══ Excerpt provided

Controls on the international waste trade are set out in the 1993 EU Regulation on transfrontier waste shipments, which implements international controls on the movement of waste set by the OECD and the UN Basel Convention on hazardous waste shipments.

The Regulation was recently revised to take account of changes to the Basel Convention and the OECD rules and will apply from 12 July 2007.

A key change is that the same procedure of prior notification and written consent will generally apply to all notifiable shipments, regardless of their destination and whether they are for disposal or recovery. The list of wastes and their code numbers have been updated to bring them into line with those used under the Basel Convention and OECD rules. Only one waste code is now allowed on each notification.

The Regulation will also be extended to shipments outside the EU of "green list" wastes - non-hazardous wastes sent for recovery. They must be accompanied by a movement form specifying the composition, quantity and destination of the waste, and a declaration that a contract has been agreed with the consignee.

There is also a new obligation on the producer, notifier or other parties involved in a waste shipment or its recovery or disposal to ensure waste is managed in an environmentally sound way. This applies to notifiable and non-notifiable shipments.

Where shipments are made initially for storage or other interim recovery or disposal operations, controls will continue until the notified waste is subjected to a substantive recovery or disposal operation.

════

● Stated task 1:
Answer these questions about the excerpt on EU waste shipment rules:
(a) From what date will the revised Regulation apply?
(b) How many waste codes are now allowed on each notification?
(c) What must accompany shipments of "green list" wastes outside the EU?
● Stated task 2:
According to the excerpt on EU waste shipment rules, why were the Regulation and its list of waste codes revised? Answer in one to three sentences.
● Stated task 3:
Could you carry on the excerpt on EU waste shipment rules, picking up after its final sentence?

══ Data

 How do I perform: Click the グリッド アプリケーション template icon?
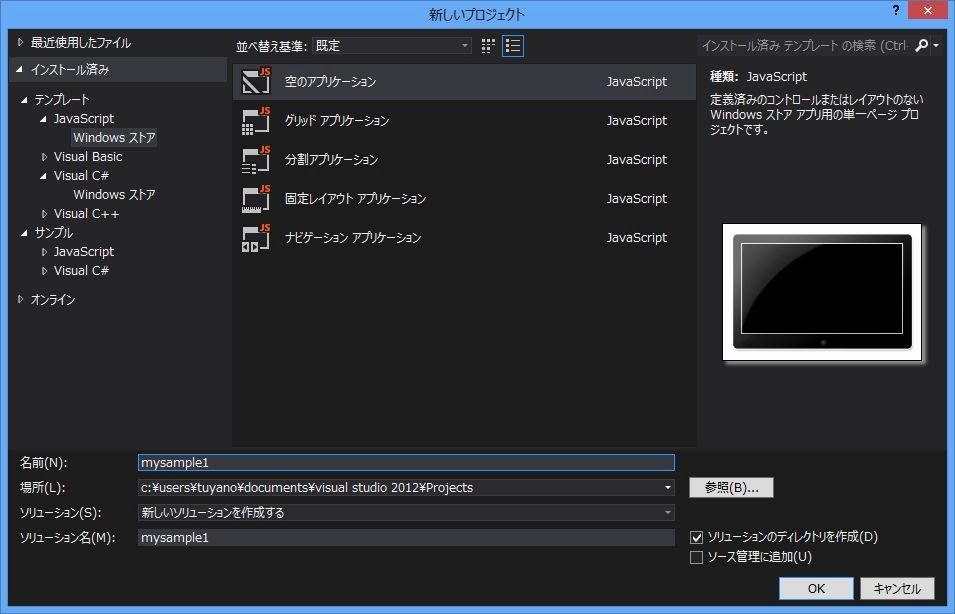(256, 120)
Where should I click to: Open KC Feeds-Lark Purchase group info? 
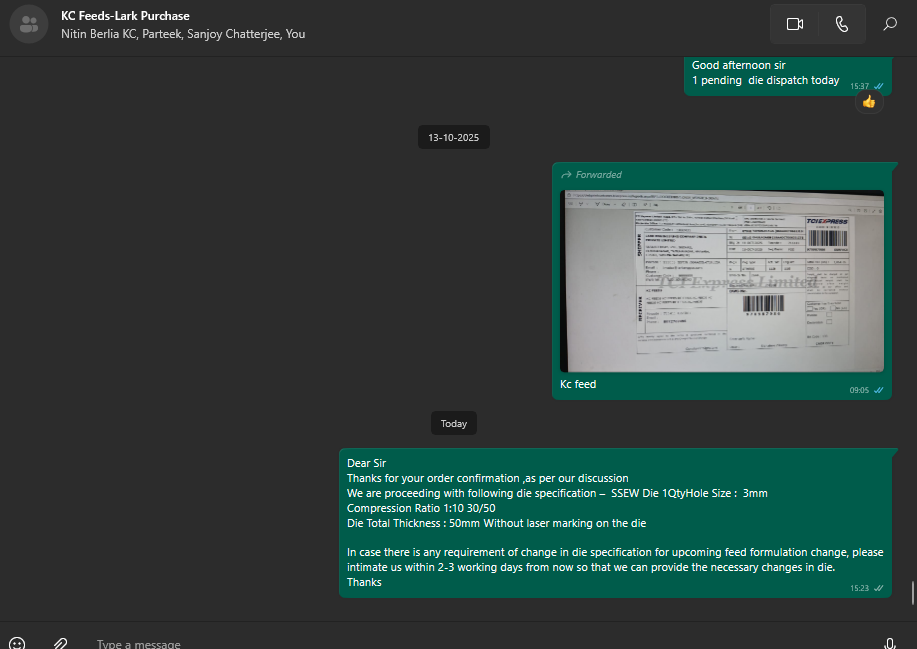coord(125,16)
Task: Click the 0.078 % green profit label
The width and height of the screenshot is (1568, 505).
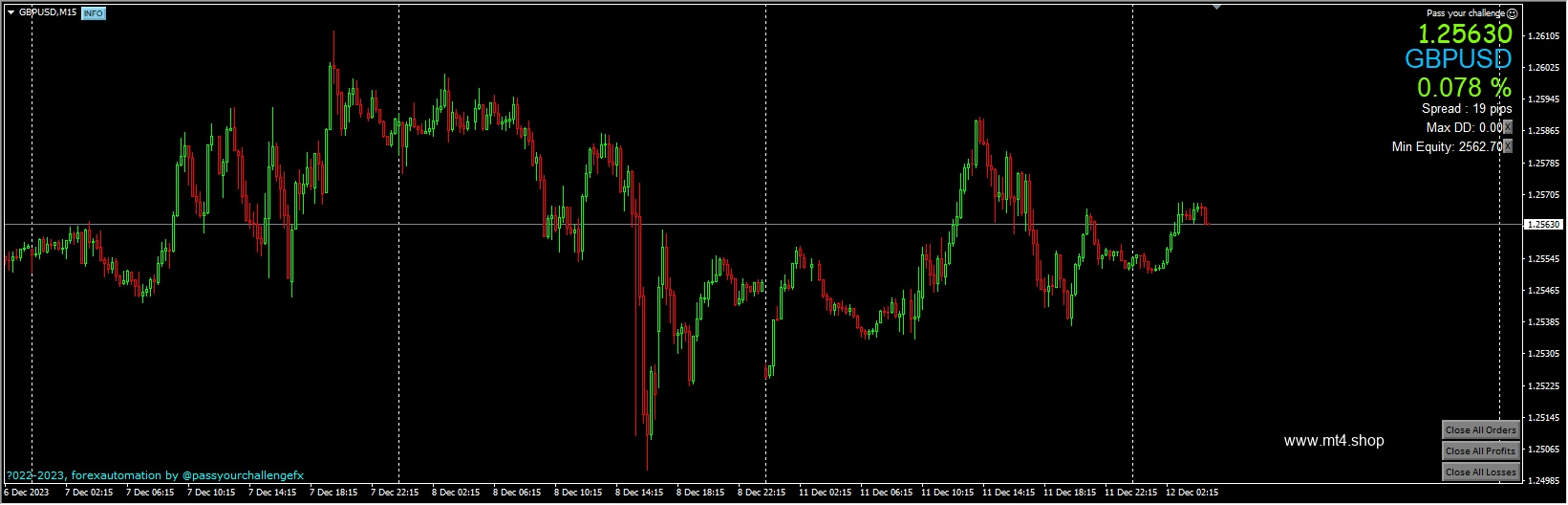Action: coord(1465,88)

════

● Exercise answer 1:
(a) 12 July 2007.
(b) One.
(c) A movement form specifying the composition, quantity and destination of the waste, and a declaration that a contract has been agreed with the consignee.

● Exercise answer 2:
The Regulation was revised to take account of changes to the Basel Convention and the OECD rules. The list of wastes and their code numbers was updated to bring them into line with those used under the Basel Convention and OECD rules.

● Exercise answer 3:
The consultation paper includes draft legislation replacing the 1994 transfrontier shipment of waste regulations, taking account of the new EU Regulation.

DEFRA is also taking the opportunity to strengthen the regulatory regime, particularly with regards to detecting and preventing illegal shipments. It hopes the regulations will be laid in June 2007 and come into force on the same day as the EU Regulation.

  • Illegal shipments: Recent inspections have shown that illegal waste shipments are rife across the EU. This is particularly so for municipal waste or poorly sorted recyclables incorrectly labelled as "green list" waste. Environment ministers warned in October that there is an "urgent need" to improve compliance and increase inspections (ENDS Report 382, pp 49-50 ).

    In the UK, enforcement of the controls for notified shipments is funded through a charging scheme but there are no charges for green list waste and enforcement work has to be funded through grant in aid. But there are competing pressures on this aid set against an increasing volume of green list waste exports.

    Income from charges on notified shipments could be used to combat illegal operators, but such a charge would be regarded as unfair, says DEFRA. Instead, it suggests raising a charge through an annual registration system for those shipping waste to or from the UK.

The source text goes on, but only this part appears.